According to Maryland's Way, "Mrs. Howard was born in 1801, and died in the 90th year of her age. She was married in 1818 to Gen. Benjamin Chew Howard when she was but 17 years of age, and began to raise a family which numbered twelve children. In 1827 her husband inherited "Belvidere" from his father, John Eager Howard, and his accomplished wife became its hostess. Until 1842, when "Belvidere" was sold, Mrs. Howard received within its hospitable walls many of the leading public figures of teh country and fully maintained the high reputation which "Belvidere" had enjoyed for so long as one of the ‘foremost seats of elegant hospitality' in the country.
"Mrs. Howard undertook the effort of compiling her book and was persuaded to acknowlege it authorship ‘soley for the purpose of aiding certain benevolent undertakings.' During her long life she was actively engaged in charitable work, and in 1865 was made president of the Great Southern Relief Association which held a fair in Baltimore city at which nearly $200,000 was raised for the benefit of those who lost their all in the Civil War. She was identified with almost every charitable enterprise which the ladies of Baltimore undertook, and her life was one long career of good works.

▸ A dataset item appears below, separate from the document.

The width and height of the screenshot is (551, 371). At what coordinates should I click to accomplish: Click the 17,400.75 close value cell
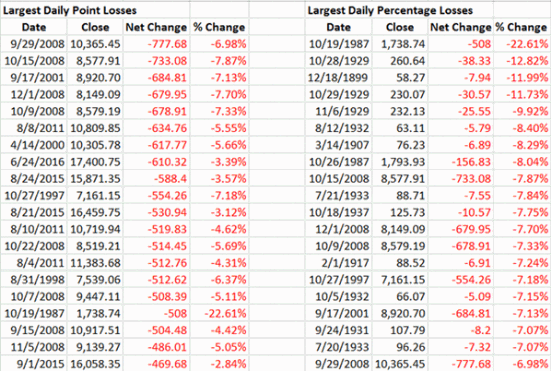(x=95, y=162)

"A friend wrote of her--'She possessed great earnestness of purpose, a strong and resolute mind, and unfailing energy. Her character was adorned with womanly tenderness, unaffected and simple courtesy, rare charm and uncommon beauty. She was a delightful conversationalist.'
"It is not to be wondered that Mrs. Howard was a universally beloved figure in her place and time, Baltimore of the 19th century, or that her warm and competent image ramins bright in the twentieth."